The last statutory exemption upon which Dr. Thomas relies is K.S.A. 1996 Supp. 45-221(a)(30), which provides that an agency is not required to disclose "[p]ublic records containing information of a personal nature where the public disclosure thereof would constitute a clearly unwarranted invasion of personal privacy." The Kansas survival of actions statute, K.S.A. 60-1801, does not provide for survival of a cause of action for invasion of privacy, which generally may only be claimed by the person whose privacy was invaded. This exemption does not apply here.
Dr. Thomas argues that public policy mandates that a coroner's report be exempt from public disclosure. In determining which public records are exempt from public disclosure, the legislature has chosen not to include a coroner's report. Courts may only apply and enforce legislation. See Kansas Human Rights Comm'n v. Topeka Golf Ass'n, 18 Kan. App. 2d 581, 593, 856 P.2d 515 (1993), aff'd 254 Kan. 767, 869 P.2d 631 (1994). These public policy arguments are better made to the legislature.
Although the district court found that Dr. Thomas' records did not fall under any of the exemption statutes, it still entered a protective order, allowing disclosure only to Leo without leave of the court. K.S.A. 45-218(a) states in part: "All public records shall be open for inspection by any person, except as provided by this act." The district court did not have the authority to close public records which were not statutorily exempt from public disclosure.

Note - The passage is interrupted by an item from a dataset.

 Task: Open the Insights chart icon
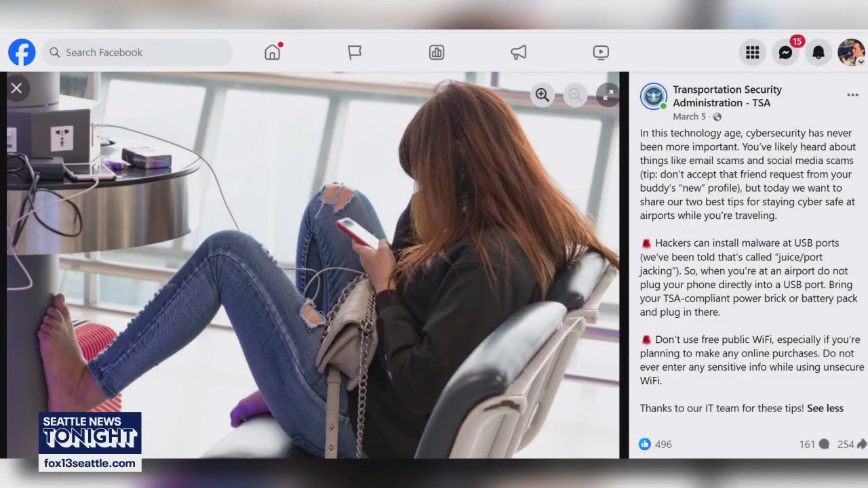point(436,52)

The final issue involves all of the medical records that were developed throughout Launcelot's lifetime. The district court's order made all of Dr. Thomas' records subject to disclosure, including these medical records. K.S.A. 1996 Supp. 45-221(a)(2) exempts from public disclosure "[r]ecords which are privileged under the rules of evidence, unless the holder of the privilege consents to the disclosure."
K.S.A. 60-427 establishes an evidentiary privilege against revealing confidential physician-patient communications. K.S.A. 60-427(a)(4) defines communication as "information transmitted between physician and patient, including information obtained by an examination of the patient." The medical records that were compiled prior to Launcelot's death fall under the definition of confidential physician-patient communications. Leo is now the holder of this privilege as "the personal representative of a deceased patient." K.S.A. 60-427(a)(3).

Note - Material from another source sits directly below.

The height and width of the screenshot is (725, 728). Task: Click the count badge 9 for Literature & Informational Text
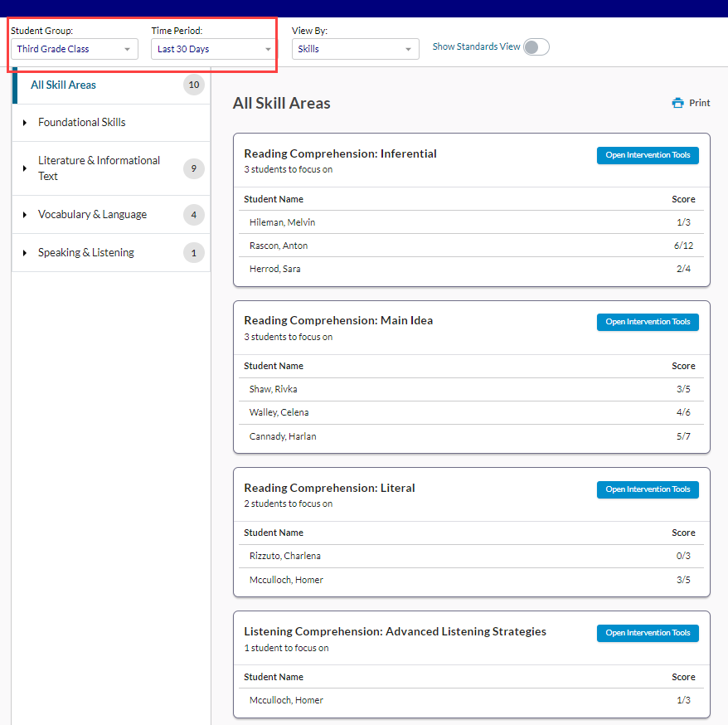[x=194, y=168]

Because Leo is the holder of the privilege and he gave his consent to disclose the records, the disclosure to him was proper. However, the district court's broad holding that all of Dr. Thomas' records were subject to public disclosure was in error.
We affirm that part of the district court's decision which found that the coroner's records were public records. We reverse that part of the district court's decision which allowed the medical records that were compiled prior to Launcelot's death to be disclosed to the public. We also reverse the district court's protective order.
Affirmed in part and reversed in part.